My dad was the principal of KLS (Key Largo Schools) and later Marathon, my mom was on the School Board, my step-mom was a teacher at KLS, and my step-father was the judge. Yea, I didn't get away with much down here!
I skipped school sophomore year and drove to Key West; I thought I was completely safe! On my way back I pulled up behind a school bus full of football players. I got a note stuck to the back of the bus window that said 'Aren't you Mr. Wolgast's daughter?'. Before I hit Islamorada I was getting phone calls from my dad. The coach had called my dad and sold me out! My dad was good at posting pictures of me all over his office, I am assuming for that very reason!
I left the Keys for 10 years and now I am back and raising my kids down here, they go to KLS and now everyone recognized them."

Wednesday, March 4, 2015

Ben Daughtry, Aquarium Encounters

Ben Daughtry, Aquarium Encounters
11710 Overseas Hwy, Marathon
"I was born in Key West; I am a local, a Conch.
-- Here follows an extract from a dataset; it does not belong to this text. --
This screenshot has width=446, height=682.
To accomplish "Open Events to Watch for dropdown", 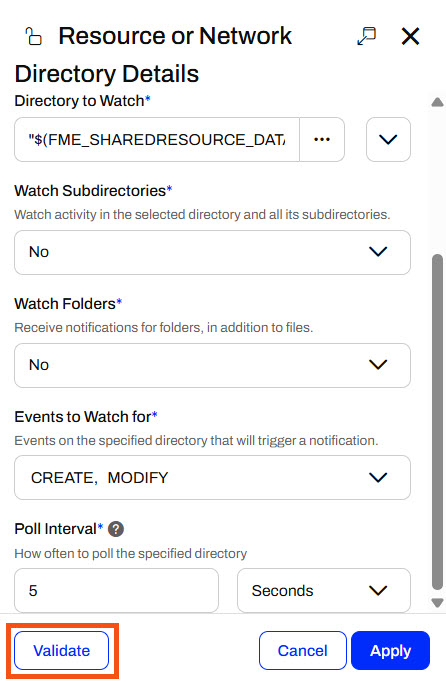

I have lived here in the Keys my whole life.
I graduated from Marathon High School and then went on to FSU (Florida State University). I studied Criminal Justice, I wanted to work in local law enforcement on the water down here, but when I was 1 semester shy of earning my degree, I learned that you had to meet certain vision requirements to be in law enforcement and I am blind without contacts. I would not be able to get a job doing what I wanted to do, what I had been studying. Everything happens for a reason.
I came back to the Keys after college and went back to work with Dynasty Marine Assoc. I had worked with them in High School. I had known Forrest Young, president and founder of Dynasty; most of my life, his first wife taught me in 2nd grade, I lived 3 houses down from them and I got my first fish for my aquarium from him when I was 7 or 8 years old. He decided to give me a shot when all I really wanted was a job for about 6 months, and it turned into a 18 year career collecting live marine fish for public aquariums all over the world.
Collecting fish for public aquariums allowed me to travel extensively and see many different aquariums in many different places all over the world. It had been a dream of mine since visiting Curacao in 1996, right after college graduation, and we saw the Curacao Aquarium. Dutch, our friend in Curacao, has built, with his own 2 hands, quite an amazing aquarium. Within that aquarium was an opportunity to get in the water and swim with all different kinds of animals and, through a piece of acrylic, feed big sharks. I thought that was the most amazing dive I had ever had.
I didn't sleep that night. It started me thinking about what a great opportunity it would be to do something like that here in the Florida Keys, my home town. The dream started in 1996 to build Aquarium Encounters! Here it is. Nothing here is original, I took ideas from aquariums all over the world, but it works and it is interactive, fun, an amazing experience for people.
There is nothing more rewarding for me than seeing other families come here and see the wonder in their kids eyes and the joy in parent's eyes when they see their kid pet a sting ray, or if they are able to get in a tank with the animals. They get to be immersed in this experience.
I have a beautiful wife and 2 boys that get to come here and enjoy this. I take my boys to daycare every morning and we come here before daycare and walk the grounds and hang out for about a half hour a couple of times a week. It is great to be able to share this and that time with my family, my sons."

Sunday, March 1, 2015

~Atiya~ From Iraq, on work study, visiting the Keys

" Well, for one thing I'm not wearing a burqa. I hope to stay in America. I have no desire to go back.
When you look at me this way, the way I am now, you don't think about terrorism or anything. I look just like other people here.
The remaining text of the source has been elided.